FF pat on the back will further damage Greens


The meek junior party of Government has confirmed that Fianna Fáil is running rings around it, writes STEPHEN COLLINSPolitical Editor

THE DECISION of Green Party TDs to vote confidence in Minister for Defence Willie O’Dea, without a murmur of anxiety at the circumstances surrounding the swearing of a false affidavit, summed up the current relationship between the parties in Government.

To reinforce the point, Green TDs received friendly pats on the back from their Fianna Fáil colleagues after walking through the Yes lobby in the Dáil.

The controversy provided the Greens with an opportunity to put down a marker with their senior partners about the issue of standards in public office, but their failure to take any kind of action has confirmed the remark of former senator Déirdre de Búrca last week that Fianna Fáil is running rings around them.

When it comes to standards of political behaviour, there could hardly be a more serious issue than the swearing of a false affidavit by a Cabinet Minister.
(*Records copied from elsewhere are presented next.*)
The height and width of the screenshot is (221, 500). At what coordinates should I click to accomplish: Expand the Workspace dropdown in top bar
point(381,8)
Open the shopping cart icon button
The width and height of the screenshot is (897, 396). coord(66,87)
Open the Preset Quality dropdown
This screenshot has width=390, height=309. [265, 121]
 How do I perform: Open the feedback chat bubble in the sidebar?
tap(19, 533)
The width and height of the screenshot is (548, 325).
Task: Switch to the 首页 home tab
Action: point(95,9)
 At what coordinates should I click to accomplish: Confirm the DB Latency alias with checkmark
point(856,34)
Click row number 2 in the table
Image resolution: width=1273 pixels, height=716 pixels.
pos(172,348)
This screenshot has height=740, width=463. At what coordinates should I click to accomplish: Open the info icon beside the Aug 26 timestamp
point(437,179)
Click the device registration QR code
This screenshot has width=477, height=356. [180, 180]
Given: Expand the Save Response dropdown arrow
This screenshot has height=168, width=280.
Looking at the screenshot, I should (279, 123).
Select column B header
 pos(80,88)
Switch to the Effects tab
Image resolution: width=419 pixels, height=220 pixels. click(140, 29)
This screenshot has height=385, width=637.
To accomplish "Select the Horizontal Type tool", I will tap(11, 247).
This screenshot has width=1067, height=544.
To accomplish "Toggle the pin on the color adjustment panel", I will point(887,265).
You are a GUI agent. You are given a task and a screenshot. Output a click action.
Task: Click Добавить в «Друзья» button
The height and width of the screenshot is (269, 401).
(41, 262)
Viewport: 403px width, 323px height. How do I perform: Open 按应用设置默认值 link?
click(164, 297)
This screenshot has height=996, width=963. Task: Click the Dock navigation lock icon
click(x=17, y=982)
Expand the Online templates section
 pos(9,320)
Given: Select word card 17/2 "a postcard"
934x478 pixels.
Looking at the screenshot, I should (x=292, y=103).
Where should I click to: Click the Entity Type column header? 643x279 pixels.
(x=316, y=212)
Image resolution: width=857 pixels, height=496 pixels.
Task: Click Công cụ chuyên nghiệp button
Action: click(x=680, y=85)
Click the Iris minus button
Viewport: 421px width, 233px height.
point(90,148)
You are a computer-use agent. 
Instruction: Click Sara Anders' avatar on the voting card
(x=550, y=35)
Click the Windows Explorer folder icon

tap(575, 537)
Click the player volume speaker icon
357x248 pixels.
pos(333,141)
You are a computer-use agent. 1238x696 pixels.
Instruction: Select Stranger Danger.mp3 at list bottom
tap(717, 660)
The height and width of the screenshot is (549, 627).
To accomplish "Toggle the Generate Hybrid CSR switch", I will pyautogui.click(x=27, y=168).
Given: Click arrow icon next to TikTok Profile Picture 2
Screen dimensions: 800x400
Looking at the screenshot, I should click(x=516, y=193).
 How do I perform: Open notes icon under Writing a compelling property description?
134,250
The meek acceptance by the Greens of the Government line that it was a simple mistake has undermined the party’s credibility on the standards issue.

TDs across the political divide agreed privately yesterday that Willie O’Dea would have had to resign if the Greens insisted on it. The party’s failure of nerve has undermined it still further after the events of last week.

A comment on Twitter by Senator Dan Boyle summed it up. “As regards to Minister O’Dea I don’t have confidence in him. His situation is compromised. Probably be a few chapters in this story yet.”

Boyle’s comments illustrated why the Government moved so smartly yesterday to take the motion of confidence head on rather than wait for the Fine Gael motion of no confidence. There was clearly a fear that pressure from Green Party supporters over the weekend and the possibility of further revelations could have undermined the Coalition.

By bringing the issue to a head immediately, the Taoiseach bounced the Greens into supporting O’Dea, but the problem for the Greens is that by backing the Government they have compromised themselves on an issue that goes to the core of their philosophy.

Minister for Energy and Communications Eamon Ryan looked deeply embarrassed as he made a speech in support of O’Dea. He used the phrase “as I understand it” repeatedly as he backed the version of events given by the Minister. However, there was no hint of embarrassment from O’Dea as he made a series of jibes and jokes at the expense of Fine Gael, Labour and Sinn Féin during a speech defending the circumstances in which he swore a false affidavit.

The core of the Minister’s defence was that it was a simple mistake. “I have openly and fully acknowledged that my recollection of some of what I said in the interview with the Limerick Leader journalist as described in my original affidavit was mistaken . . . I corrected the mistake when I realised it. I admitted the mistake and apologised for it,” he said.

Taoiseach Brian Cowen and Minister for Finance Brian Lenihan backed O’Dea to the hilt and insisted that a mistake had been made and corrected.

“The matter of current controversy did not pertain to Willie O’Dea’s responsibilities as a Minister in the Government. It did not pertain to Government policies in any way, shape or form and had nothing to do with his function in the Department of Defence,” said the Taoiseach.

Enda Kenny refused to accept this and pointed out that a High Court judge had made a decision based on O’Dea’s false affidavit, and that the mistake had only been corrected later when the transcript of a tape showed his original statement to be false.

“It is not simply about the Minister . . . This is an act of criminality against the laws of the State,” said Kenny, who quoted from the Dáil record to show what Green Party leader John Gormley had to say about standards in Fianna Fáil when he was an opposition TD.

Eamon Gilmore was even more blunt. “I am frankly amazed that the Taoiseach should seek to retain in Cabinet a man who wilfully committed perjury. If this happened in the neighbouring jurisdiction, a cabinet minister wouldn’t last until the end of the day.”

Sinn Féin’s Dáil leader Caomhghín Ó Caoláin, to whose party the man at the centre of the O’Dea allegations, Cllr Maurice Quinlivan, belongs, emphasised that the controversy was not merely a personal dispute. “Let there be no pretence that this was a personal matter and that Deputy O’Dea was acting as anything other than a TD and a Government Minister. Everyone knows that Minister O’Dea is the face of this Government in Limerick.”

Regardless of whether the issue has been sorted for good or not, the episode will do further serious long-term damage to the Greens.